The resolution varies from one CATV franchise to another. It depends on how much they're willing to compress the sighal. With more compression they can cram in more channels = more revenue. More compression causes more digital artifacts (sometimes called pixelation). Rapid scene changes cause visible squares in the picture.


One advantage (other than more channels) is that digital signals are relatively noise free.


The digital signal does still come into your cable

box over a copper coaxial cable. It's delivered to a translator box in your neighborhood over fiber optic cable. There it's translated to copper cables which connect to nearby homes.
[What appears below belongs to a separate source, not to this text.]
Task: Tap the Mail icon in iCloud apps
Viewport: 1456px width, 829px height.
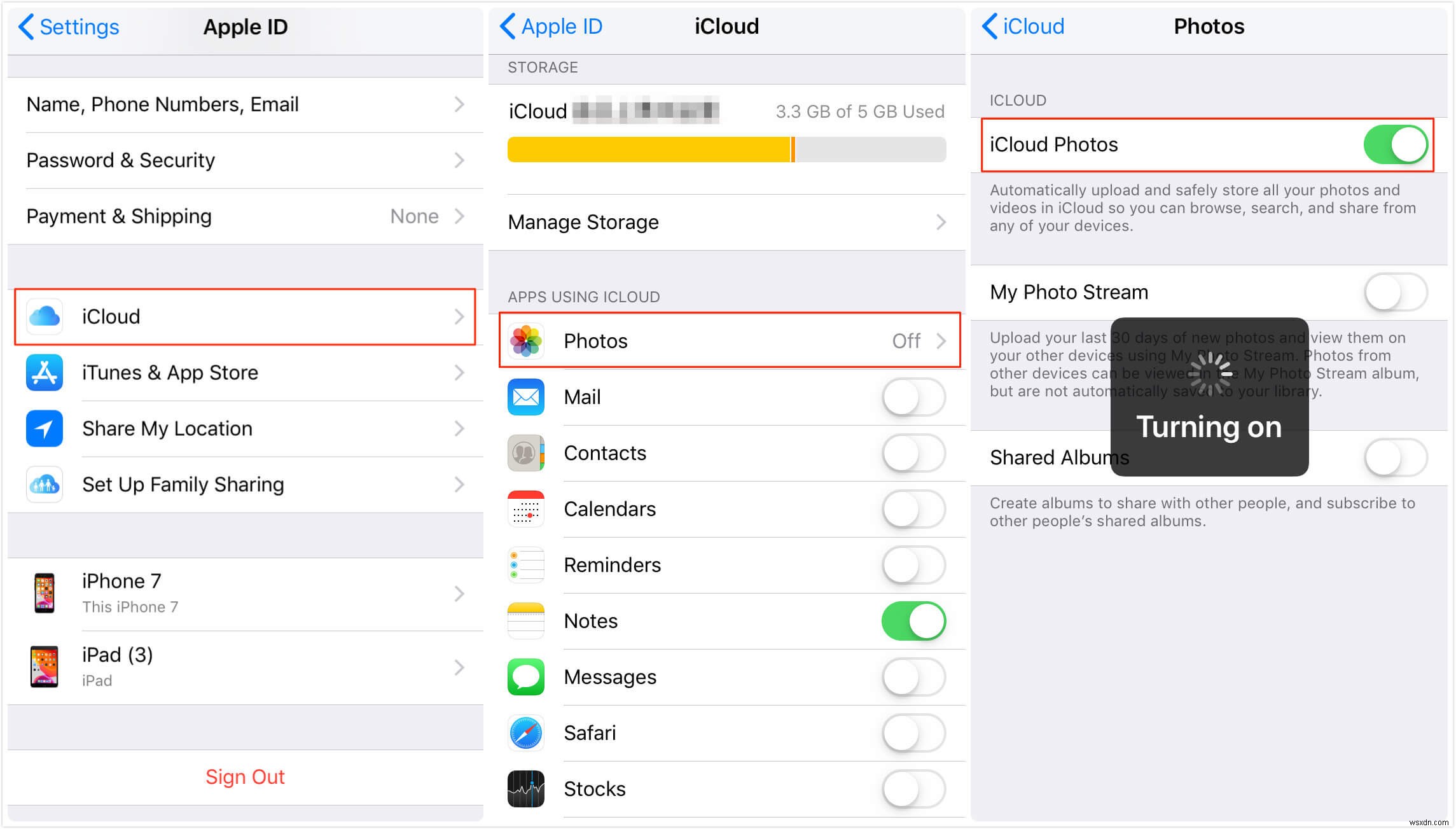Action: click(528, 397)
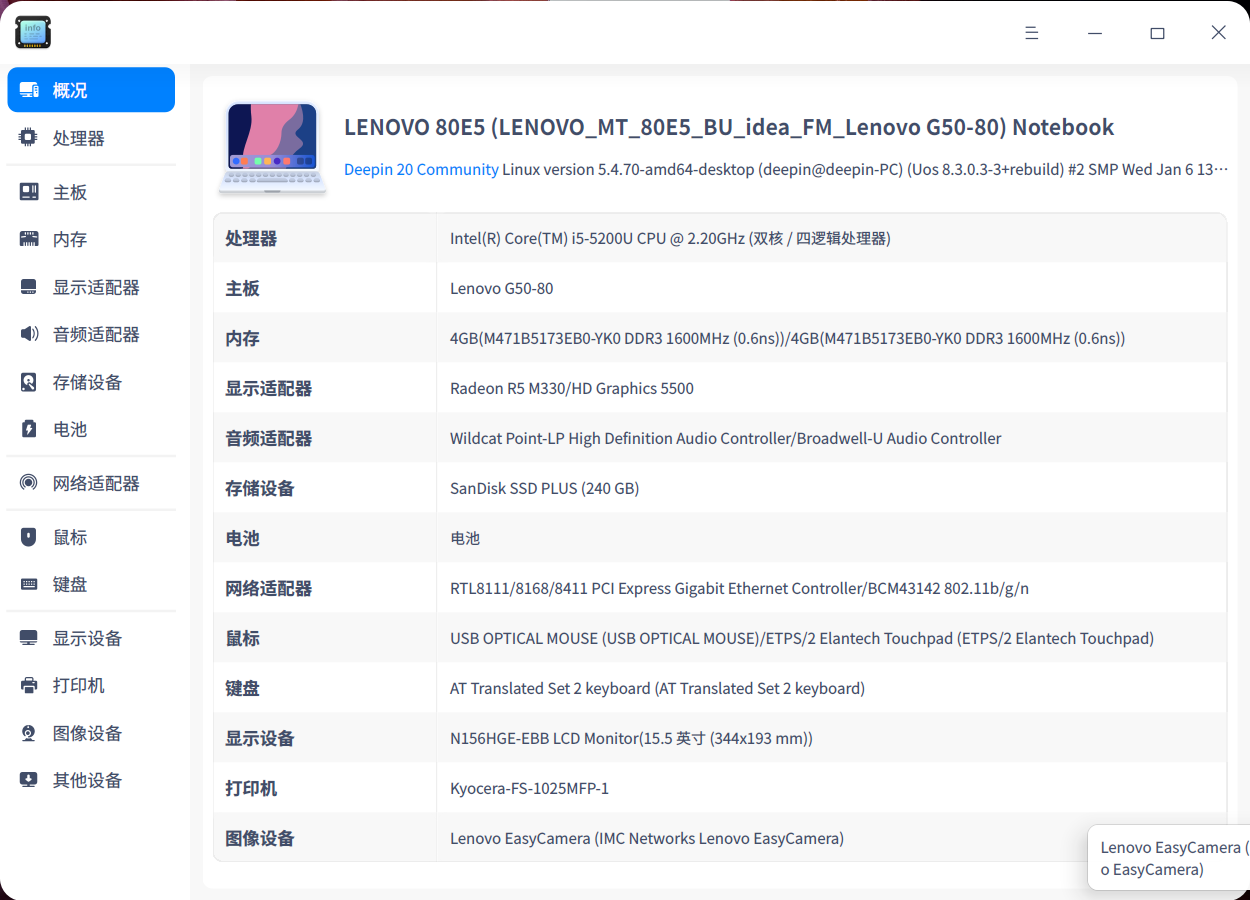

The channel you've tuned to on the set-top-box is supplied as channel 3 or 4 on an RF output, as baseband video on a compoosite output and often as Y/C on an s-video connection. S-video is better than composite is better than RF.


Normally the RF output only gets monaural audio. Digital STBs usually include analog stereo outputs as well as a coaxial Dolby Digital connection. Most digital channels only deliver DD2.0. That's all that's uplinked by the content providers. Most of them are actually monaural, with the same audio on both L&R, but Surround Sound is common, too. A few of the premium channels (like HBO and Showtime) sometimes transmit DD5.1 audio. Some cable franchises take a while before they can supply any DD signals.


Converting the composite into s-video yourself usually won't gain anything. It'll only help a little if you have an expensive 3D comb filter that's a lot better than the one in your TV.


I hope this clarifies things a little.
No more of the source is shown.